Secondary analyses of clinical trial data suggest that, compared with other agents, angiotensin-converting enzyme (ACE) inhibitors and angiotensin receptor blockers (ARBs) are associated with lower risk of incident atrial fibrillation (AF) in patients with heart failure, but data from the hypertension trials have been inconsistent. Information is scant about the association of β-blocker use with AF risk in hypertensive patients without heart failure.
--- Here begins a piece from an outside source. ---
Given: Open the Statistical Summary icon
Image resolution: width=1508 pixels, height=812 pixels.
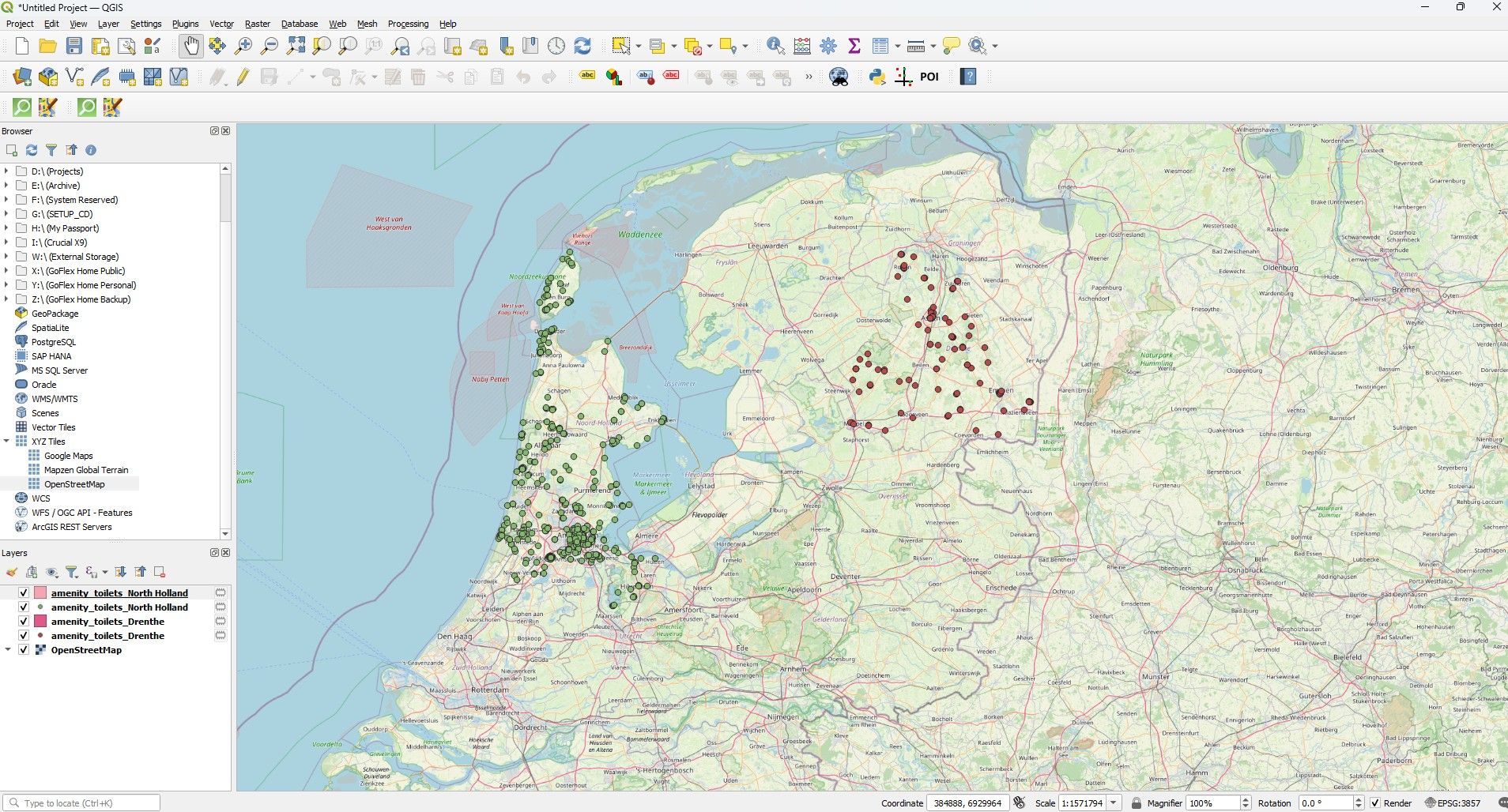Looking at the screenshot, I should 853,46.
We conducted a population-based case–control study to determine whether antihypertensive treatment with ACE inhibitors/ARBs or β-blockers, compared with diuretics, was associated with the risk of incident AF in a community practice setting. All patients (810 AF cases, 1,512 control subjects) were members of Group Health (GH), an integrated health-care delivery system, were pharmacologically treated for hypertension, and did not have heart failure. Medical records were reviewed to confirm the diagnosis of incident AF and to collect information on medical conditions and health behaviors. Information on antihypertensive medications was obtained from a pharmacy database.
Single-drug users of an ACE inhibitor/ARB had a lower risk of incident AF compared with single-drug users of a diuretic (adjusted odds ratio 0.63, 95% confidence interval 0.44–0.91). Single-drug use of β-blockers was not significantly associated with lower AF risk (odds ratio 1.05, 95% confidence interval 0.73–1.52), and also none of the most commonly used two-drug regimens was significantly associated with AF risk, in comparison with single-drug use of diuretic.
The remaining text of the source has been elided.